Extracts of pine have long been used in flavorings such as pineapple, citrus and spice. Extracts of various species of Pinus are popular in bath oils, bath salts, and perfumery. In concentrated form, pine oil can cause irritation, allergy and in large amounts, intestinal hemorrhage if ingested. Now, an extract of pine bark known as Pycnogenol® has been reported potentially useful in the treatment of skin ulcers. Varicose veins, the kind that are blue and stand out on the legs of about half the adult population can lead to swollen legs and sometimes ulcers, which are very difficult to treat. Pycnogenol®, distributed by Natural Health Science Inc. of Hoboken, NJ, is a brand of a pine bark that grows along the coast of southwest France. It contains a combination of procyanidins, bioflavonoids and organic acids. In a study in which one group of ulcer sufferers received Pycnogenol® oral tablets and powdered Pycnogenol® sprinkled into the ulcers had complete healing of the sores,. The results were published in Clinical and Applied Thrombosis/Hemostasis in 2005.

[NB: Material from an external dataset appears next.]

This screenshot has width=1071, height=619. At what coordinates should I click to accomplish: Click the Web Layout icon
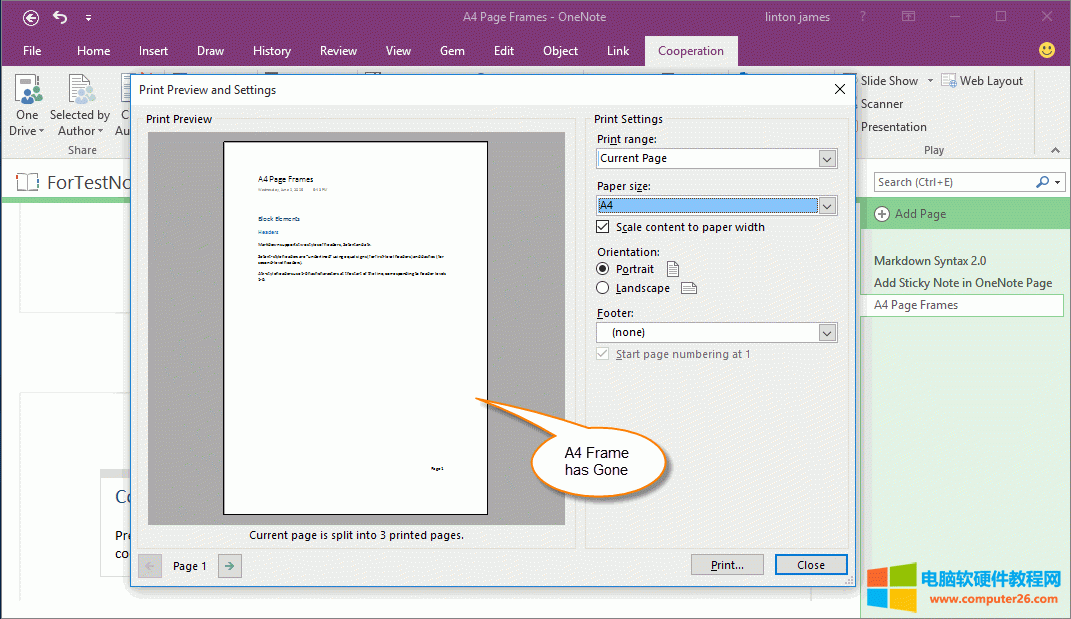[948, 81]
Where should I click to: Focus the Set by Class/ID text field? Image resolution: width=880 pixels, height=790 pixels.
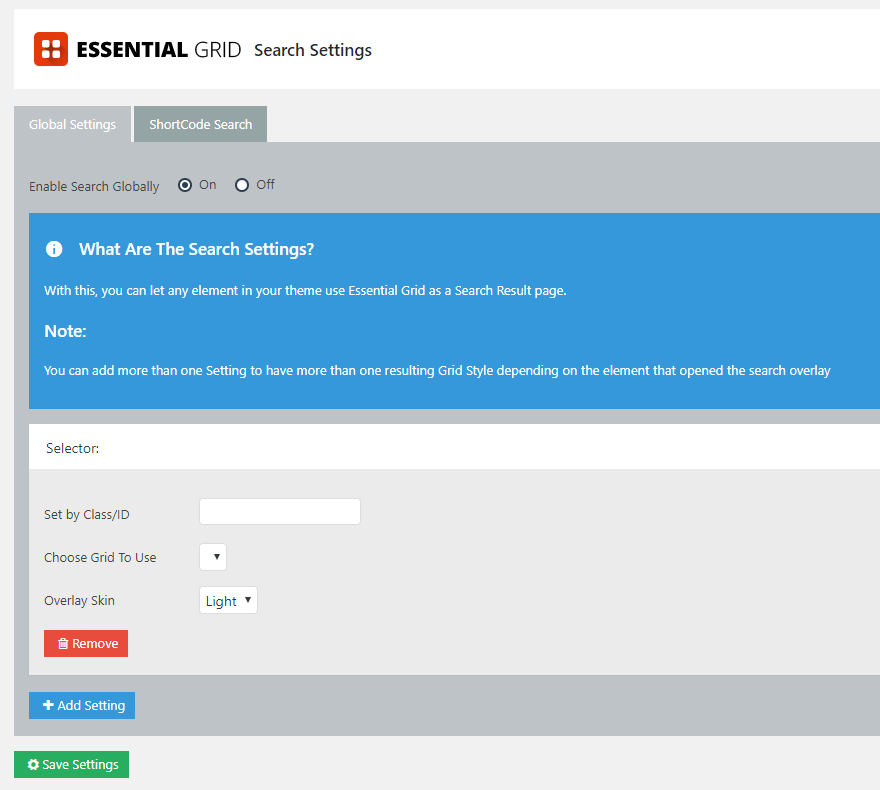coord(280,512)

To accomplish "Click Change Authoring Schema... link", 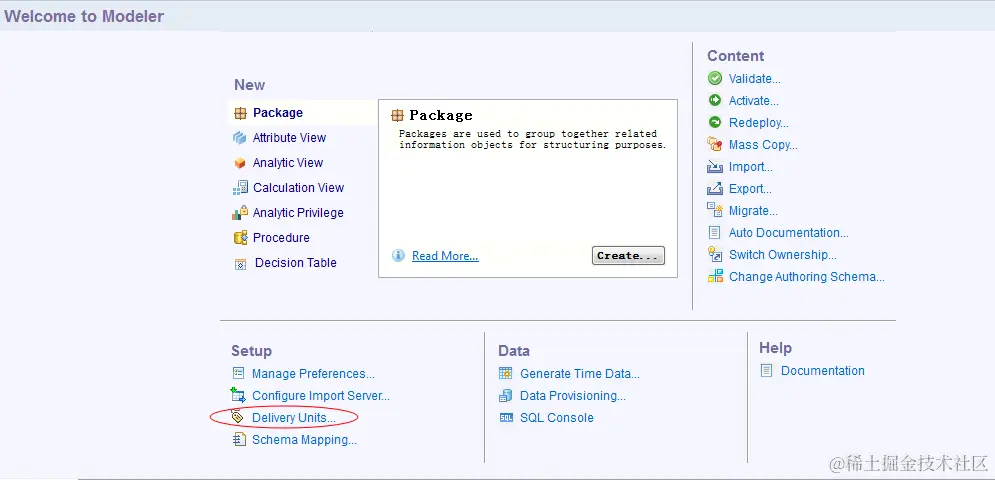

Clinical trials for patients suffering from inflammatory problems, primarily osteoarthritis, are now underway with a volcanic mineral deposit found only in the high Sierra Mountains,SierraSil™. While other joint health supplements like chondroitin and glucosamine reduce pain by rebuilding cartilage, an earlier mechanism of action study indicated that SierraSil™ works by inhibiting the gene that causes inflammation.

An eight week, double-blind study involved 107 participants, all with mild to moderate osteoarthritis of the knee. They were divided into four groups: one group received 3g of SierraSil™ a day; one received 2g of SierraSil™; one received 2 grams of SierraSil™ plus 100mg of botanical cat's claw extract; and the last group received a placebo., The researchers, led by Marc Miller of the Center for Cardiovascular Sciences at Albany Medical College, decided to include cat's claw extract in the study since the Amazonian vine has a long history of use for joint pain and inflammation, and earlier in vitro studies suggested a complementary effect when used in combination with SierraSil™. The study was reported in Journal of Inflammation. The advocates of SierraSil™ say it works faster than chondroitin and glucosamine which may not show benefits for several weeks.

Beta-glucan, a soluble fiber derived from the cell walls of oat kernels has long been touted as a food ingredient that lowers cholesterol. Oatmeal, which is listed on European cosmetic labels as Avena sativa, has been used through the ages as a soothing face mask. Oat root extract is used in cosmetics as an astringent. In a study reported in the International Journal of Cosmetic Science, it was found that beta-glucan colored by a dye, did indeed penetrate the skin. In a follow up study, 27 subjects applied beta-glucan to fine lines and wrinkles on their faces over an eight week period. Investigators using digital imaging determined that there was a reduction of wrinkle depth and the skin was less rough.